Problem to work on> Gather each line of the entries below that includes "گزارش".

[Saved data entries]
:::::

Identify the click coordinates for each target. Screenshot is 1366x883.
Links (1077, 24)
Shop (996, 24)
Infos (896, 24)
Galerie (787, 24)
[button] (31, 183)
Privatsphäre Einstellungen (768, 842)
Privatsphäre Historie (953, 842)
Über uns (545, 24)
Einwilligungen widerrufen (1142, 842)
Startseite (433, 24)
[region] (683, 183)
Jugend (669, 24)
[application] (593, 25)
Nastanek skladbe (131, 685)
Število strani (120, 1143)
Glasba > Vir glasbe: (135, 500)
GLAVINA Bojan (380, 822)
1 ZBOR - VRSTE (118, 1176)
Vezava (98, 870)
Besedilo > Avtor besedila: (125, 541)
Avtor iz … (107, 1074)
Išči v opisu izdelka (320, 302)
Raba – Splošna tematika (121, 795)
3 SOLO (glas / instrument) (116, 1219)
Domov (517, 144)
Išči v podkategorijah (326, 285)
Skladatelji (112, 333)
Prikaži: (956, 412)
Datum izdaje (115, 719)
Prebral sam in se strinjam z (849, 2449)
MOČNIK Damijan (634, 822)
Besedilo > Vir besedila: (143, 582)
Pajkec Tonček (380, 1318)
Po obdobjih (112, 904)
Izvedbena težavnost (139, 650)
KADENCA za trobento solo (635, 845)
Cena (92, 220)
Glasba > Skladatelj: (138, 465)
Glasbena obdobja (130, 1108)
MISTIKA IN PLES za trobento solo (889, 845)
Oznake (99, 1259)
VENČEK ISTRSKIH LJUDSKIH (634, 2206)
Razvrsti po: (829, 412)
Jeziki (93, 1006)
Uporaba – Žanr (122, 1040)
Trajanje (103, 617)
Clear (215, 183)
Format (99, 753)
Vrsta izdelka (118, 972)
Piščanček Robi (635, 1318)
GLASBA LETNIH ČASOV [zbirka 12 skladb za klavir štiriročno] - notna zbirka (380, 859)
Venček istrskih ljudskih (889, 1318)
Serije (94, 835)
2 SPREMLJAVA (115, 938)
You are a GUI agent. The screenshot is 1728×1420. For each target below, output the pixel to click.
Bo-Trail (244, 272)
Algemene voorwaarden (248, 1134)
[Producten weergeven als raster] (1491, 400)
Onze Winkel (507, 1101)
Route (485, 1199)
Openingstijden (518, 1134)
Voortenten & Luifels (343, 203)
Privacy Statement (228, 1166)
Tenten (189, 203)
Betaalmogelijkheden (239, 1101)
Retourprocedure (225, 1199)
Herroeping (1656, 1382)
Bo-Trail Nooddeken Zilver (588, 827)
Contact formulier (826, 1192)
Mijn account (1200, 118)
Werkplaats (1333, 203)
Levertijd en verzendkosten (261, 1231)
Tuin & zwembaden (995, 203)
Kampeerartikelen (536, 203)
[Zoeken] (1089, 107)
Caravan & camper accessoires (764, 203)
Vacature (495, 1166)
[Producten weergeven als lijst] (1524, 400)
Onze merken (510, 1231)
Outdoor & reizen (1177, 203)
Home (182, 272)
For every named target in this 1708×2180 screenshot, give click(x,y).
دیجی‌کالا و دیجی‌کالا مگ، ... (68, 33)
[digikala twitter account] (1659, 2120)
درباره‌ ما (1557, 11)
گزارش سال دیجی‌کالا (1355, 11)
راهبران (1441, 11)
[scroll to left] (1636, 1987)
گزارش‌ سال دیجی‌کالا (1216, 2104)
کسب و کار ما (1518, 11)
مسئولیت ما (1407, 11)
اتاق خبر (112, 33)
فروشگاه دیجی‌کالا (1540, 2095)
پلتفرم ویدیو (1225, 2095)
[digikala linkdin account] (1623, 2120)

:::::

Task result>
گزارش سال دیجی‌کالا (1355, 11)
گزارش‌ سال دیجی‌کالا (1216, 2104)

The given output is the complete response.